● THE TASK:
Please return the material below unchanged, line for line and in the same order.

------------------------------------------------------------

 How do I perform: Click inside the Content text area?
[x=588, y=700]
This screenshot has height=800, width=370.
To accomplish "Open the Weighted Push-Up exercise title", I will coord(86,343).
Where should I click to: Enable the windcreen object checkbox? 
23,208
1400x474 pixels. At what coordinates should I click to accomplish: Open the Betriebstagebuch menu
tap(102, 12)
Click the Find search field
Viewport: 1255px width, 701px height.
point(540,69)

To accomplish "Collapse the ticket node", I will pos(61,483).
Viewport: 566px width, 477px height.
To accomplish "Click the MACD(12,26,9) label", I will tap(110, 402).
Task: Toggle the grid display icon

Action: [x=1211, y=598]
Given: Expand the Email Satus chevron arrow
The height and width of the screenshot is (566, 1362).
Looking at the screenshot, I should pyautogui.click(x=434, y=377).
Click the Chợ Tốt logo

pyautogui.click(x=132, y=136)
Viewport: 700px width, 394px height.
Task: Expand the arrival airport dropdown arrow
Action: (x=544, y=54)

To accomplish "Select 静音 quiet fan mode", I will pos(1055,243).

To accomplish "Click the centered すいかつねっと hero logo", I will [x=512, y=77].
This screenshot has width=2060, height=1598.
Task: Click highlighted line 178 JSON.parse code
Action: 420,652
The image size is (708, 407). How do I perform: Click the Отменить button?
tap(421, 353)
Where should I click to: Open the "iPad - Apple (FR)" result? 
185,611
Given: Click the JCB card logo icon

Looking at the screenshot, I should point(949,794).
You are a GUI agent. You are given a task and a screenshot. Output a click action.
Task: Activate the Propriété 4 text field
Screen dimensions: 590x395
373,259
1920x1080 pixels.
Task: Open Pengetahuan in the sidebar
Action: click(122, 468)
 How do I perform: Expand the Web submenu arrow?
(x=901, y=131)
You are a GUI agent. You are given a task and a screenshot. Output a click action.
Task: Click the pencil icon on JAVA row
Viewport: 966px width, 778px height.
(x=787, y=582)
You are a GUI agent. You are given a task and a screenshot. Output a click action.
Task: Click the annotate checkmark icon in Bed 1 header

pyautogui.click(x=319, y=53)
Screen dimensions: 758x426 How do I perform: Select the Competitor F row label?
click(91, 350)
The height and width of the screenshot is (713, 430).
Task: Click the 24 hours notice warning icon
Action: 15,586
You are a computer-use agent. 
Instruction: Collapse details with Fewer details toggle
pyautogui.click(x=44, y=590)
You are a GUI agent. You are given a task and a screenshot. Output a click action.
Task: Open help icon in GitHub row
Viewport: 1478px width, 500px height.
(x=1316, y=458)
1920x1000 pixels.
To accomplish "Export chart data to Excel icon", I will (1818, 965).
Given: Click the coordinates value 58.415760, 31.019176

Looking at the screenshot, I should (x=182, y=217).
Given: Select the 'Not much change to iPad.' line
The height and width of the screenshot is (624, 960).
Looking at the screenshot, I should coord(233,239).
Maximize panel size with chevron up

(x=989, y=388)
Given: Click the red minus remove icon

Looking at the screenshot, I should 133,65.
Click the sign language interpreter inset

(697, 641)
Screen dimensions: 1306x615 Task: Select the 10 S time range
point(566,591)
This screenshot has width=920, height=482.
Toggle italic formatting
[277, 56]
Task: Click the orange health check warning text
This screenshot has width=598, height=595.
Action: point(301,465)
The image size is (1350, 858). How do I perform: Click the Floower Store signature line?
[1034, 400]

------------------------------------------------------------

● RESULT OF THE EXERCISE:
 How do I perform: Click inside the Content text area?
[x=588, y=700]
This screenshot has height=800, width=370.
To accomplish "Open the Weighted Push-Up exercise title", I will coord(86,343).
Where should I click to: Enable the windcreen object checkbox? 
23,208
1400x474 pixels. At what coordinates should I click to accomplish: Open the Betriebstagebuch menu
tap(102, 12)
Click the Find search field
Viewport: 1255px width, 701px height.
point(540,69)

To accomplish "Collapse the ticket node", I will pos(61,483).
Viewport: 566px width, 477px height.
To accomplish "Click the MACD(12,26,9) label", I will tap(110, 402).
Task: Toggle the grid display icon

Action: [x=1211, y=598]
Given: Expand the Email Satus chevron arrow
The height and width of the screenshot is (566, 1362).
Looking at the screenshot, I should pyautogui.click(x=434, y=377).
Click the Chợ Tốt logo

pyautogui.click(x=132, y=136)
Viewport: 700px width, 394px height.
Task: Expand the arrival airport dropdown arrow
Action: (x=544, y=54)

To accomplish "Select 静音 quiet fan mode", I will pos(1055,243).

To accomplish "Click the centered すいかつねっと hero logo", I will [x=512, y=77].
This screenshot has width=2060, height=1598.
Task: Click highlighted line 178 JSON.parse code
Action: 420,652
The image size is (708, 407). How do I perform: Click the Отменить button?
tap(421, 353)
Where should I click to: Open the "iPad - Apple (FR)" result? 
185,611
Given: Click the JCB card logo icon

Looking at the screenshot, I should point(949,794).
You are a GUI agent. You are given a task and a screenshot. Output a click action.
Task: Activate the Propriété 4 text field
Screen dimensions: 590x395
373,259
1920x1080 pixels.
Task: Open Pengetahuan in the sidebar
Action: click(122, 468)
 How do I perform: Expand the Web submenu arrow?
(x=901, y=131)
You are a GUI agent. You are given a task and a screenshot. Output a click action.
Task: Click the pencil icon on JAVA row
Viewport: 966px width, 778px height.
(x=787, y=582)
You are a GUI agent. You are given a task and a screenshot. Output a click action.
Task: Click the annotate checkmark icon in Bed 1 header

pyautogui.click(x=319, y=53)
Screen dimensions: 758x426 How do I perform: Select the Competitor F row label?
click(91, 350)
The height and width of the screenshot is (713, 430).
Task: Click the 24 hours notice warning icon
Action: 15,586
You are a computer-use agent. 
Instruction: Collapse details with Fewer details toggle
pyautogui.click(x=44, y=590)
You are a GUI agent. You are given a task and a screenshot. Output a click action.
Task: Open help icon in GitHub row
Viewport: 1478px width, 500px height.
(x=1316, y=458)
1920x1000 pixels.
To accomplish "Export chart data to Excel icon", I will (1818, 965).
Given: Click the coordinates value 58.415760, 31.019176

Looking at the screenshot, I should (x=182, y=217).
Given: Select the 'Not much change to iPad.' line
The height and width of the screenshot is (624, 960).
Looking at the screenshot, I should coord(233,239).
Maximize panel size with chevron up

(x=989, y=388)
Given: Click the red minus remove icon

Looking at the screenshot, I should 133,65.
Click the sign language interpreter inset

(697, 641)
Screen dimensions: 1306x615 Task: Select the 10 S time range
point(566,591)
This screenshot has width=920, height=482.
Toggle italic formatting
[277, 56]
Task: Click the orange health check warning text
This screenshot has width=598, height=595.
Action: point(301,465)
The image size is (1350, 858). How do I perform: Click the Floower Store signature line?
[1034, 400]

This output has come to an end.